/---

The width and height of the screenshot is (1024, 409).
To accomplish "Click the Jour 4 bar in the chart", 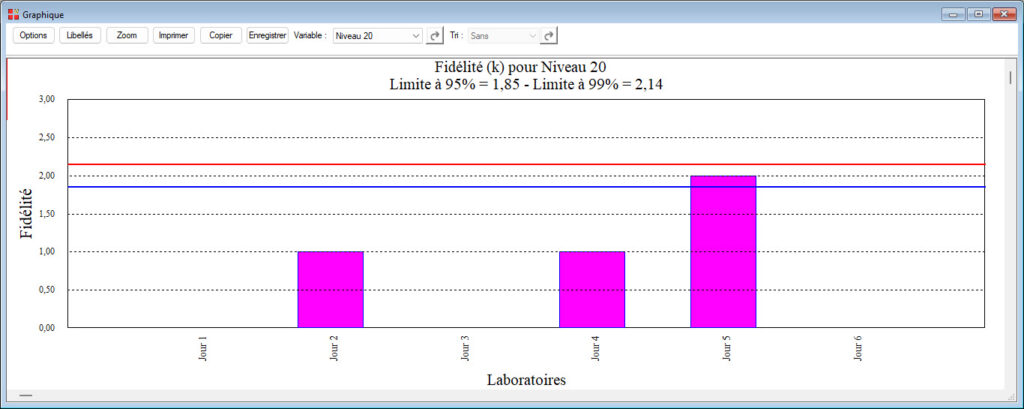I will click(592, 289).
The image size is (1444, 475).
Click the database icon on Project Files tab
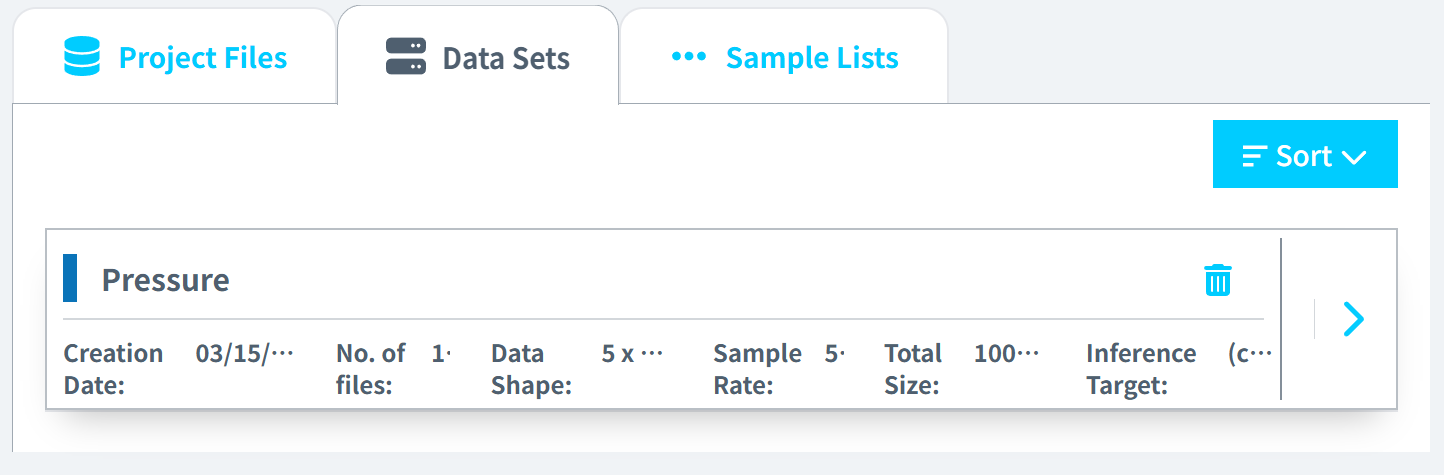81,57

\---
/---

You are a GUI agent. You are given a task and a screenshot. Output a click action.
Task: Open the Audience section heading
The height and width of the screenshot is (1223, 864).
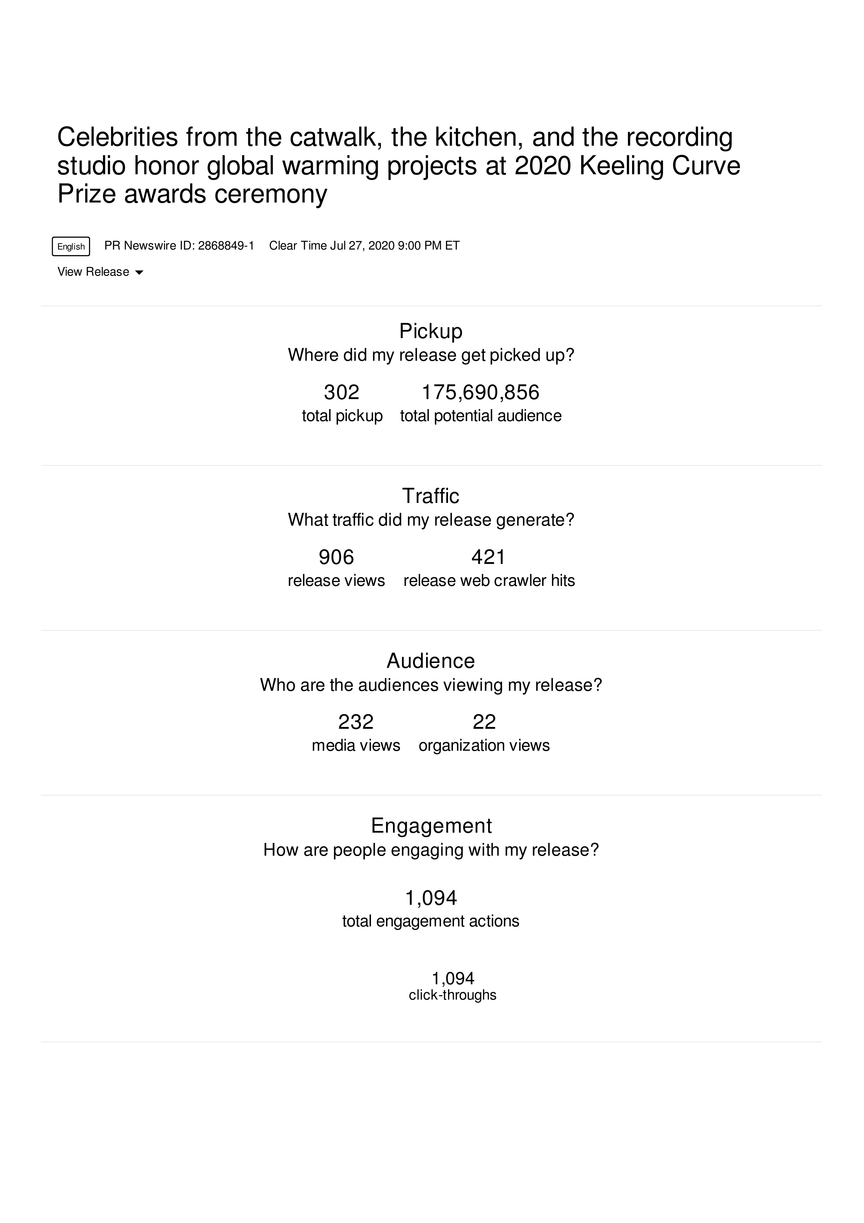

\---

▶ _Exercise prompt_: Scan the material above for the word "width", and copy every line in which it is found.

▶ _Exercise output_:
The width and height of the screenshot is (1024, 409).
The height and width of the screenshot is (1223, 864).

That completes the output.